* [Instructions for the task]:
Without the pictures, extract every line from the start of the material to the line containing "HHS Vulnerability Disclosure (1033, 1406)", both ends included.

*** Opening Data section ***

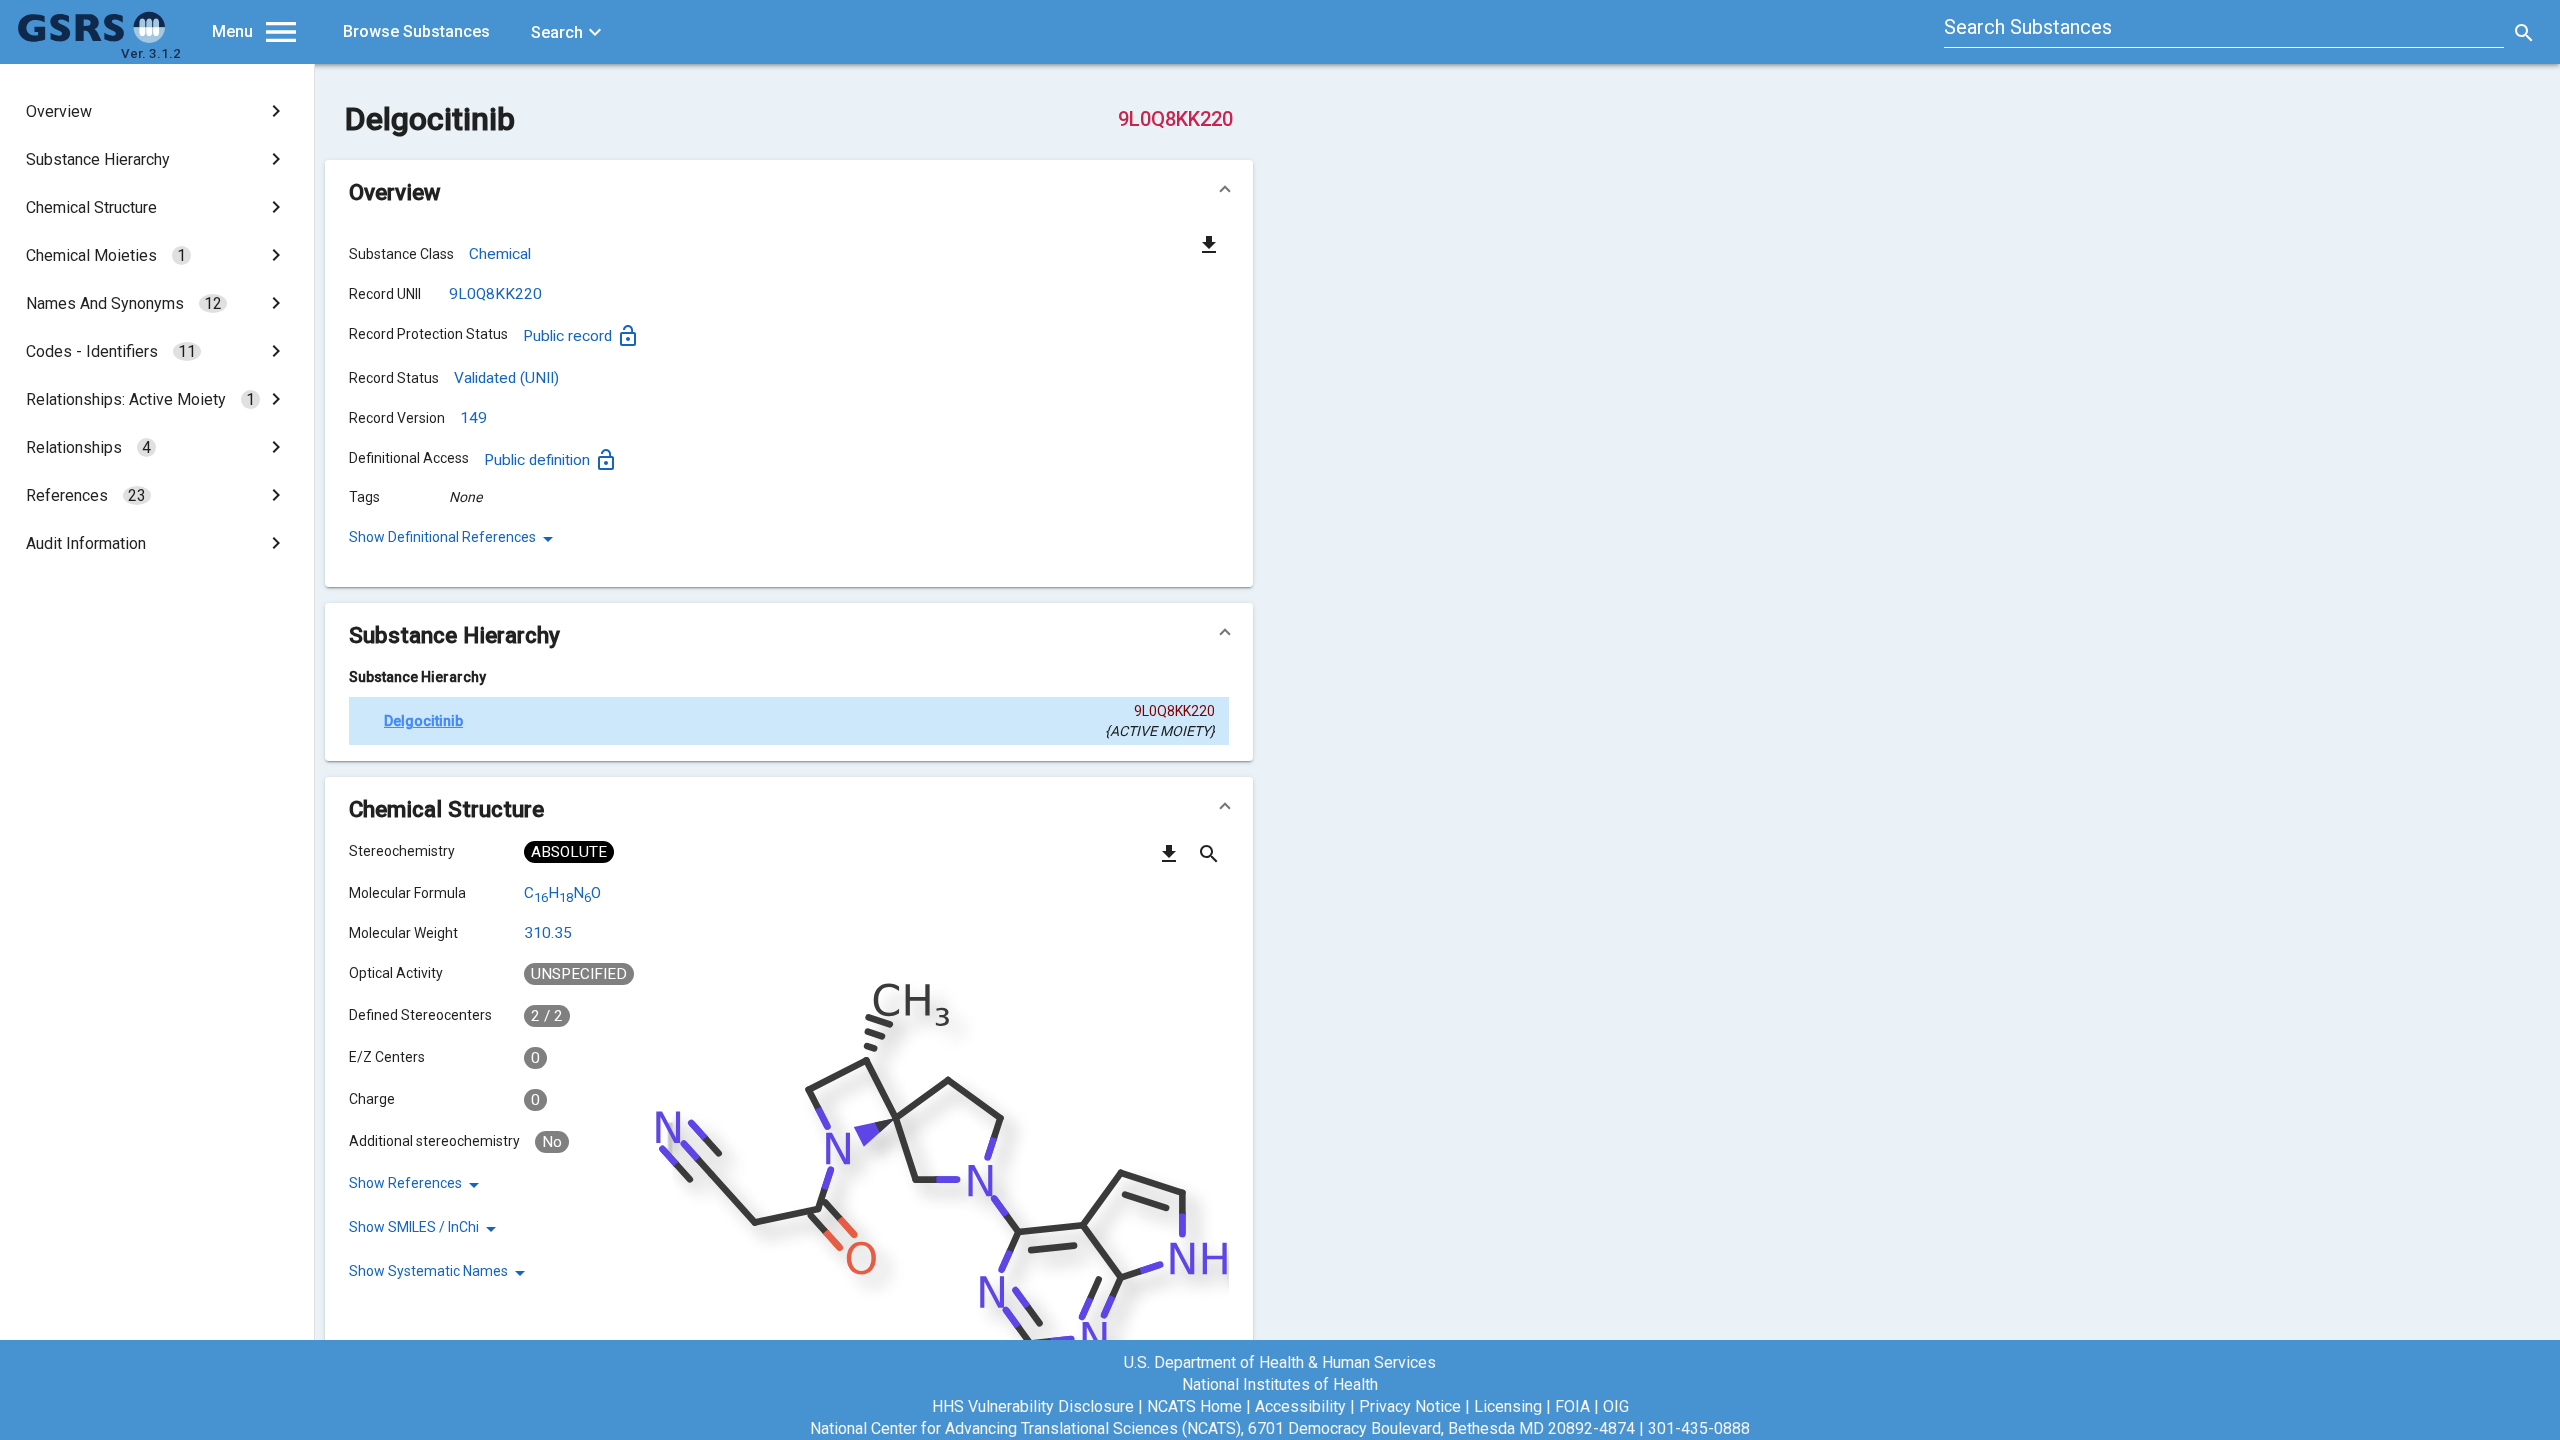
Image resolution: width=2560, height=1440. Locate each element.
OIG (1616, 1406)
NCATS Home (1194, 1406)
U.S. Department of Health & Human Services (1280, 1362)
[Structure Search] (1209, 861)
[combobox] (2224, 30)
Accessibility (1300, 1406)
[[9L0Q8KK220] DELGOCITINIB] (366, 721)
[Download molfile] (1169, 861)
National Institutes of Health (1280, 1384)
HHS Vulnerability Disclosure (1033, 1406)
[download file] (1209, 244)
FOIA (1572, 1406)
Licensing (1508, 1406)
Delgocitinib (423, 721)
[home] (92, 38)
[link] (157, 111)
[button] (789, 192)
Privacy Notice (1410, 1406)
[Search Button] (2524, 32)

*** Closing Data section ***

* [Final answer]:
Image resolution: width=2560, height=1440. Locate each element.
OIG (1616, 1406)
NCATS Home (1194, 1406)
U.S. Department of Health & Human Services (1280, 1362)
[Structure Search] (1209, 861)
[combobox] (2224, 30)
Accessibility (1300, 1406)
[[9L0Q8KK220] DELGOCITINIB] (366, 721)
[Download molfile] (1169, 861)
National Institutes of Health (1280, 1384)
HHS Vulnerability Disclosure (1033, 1406)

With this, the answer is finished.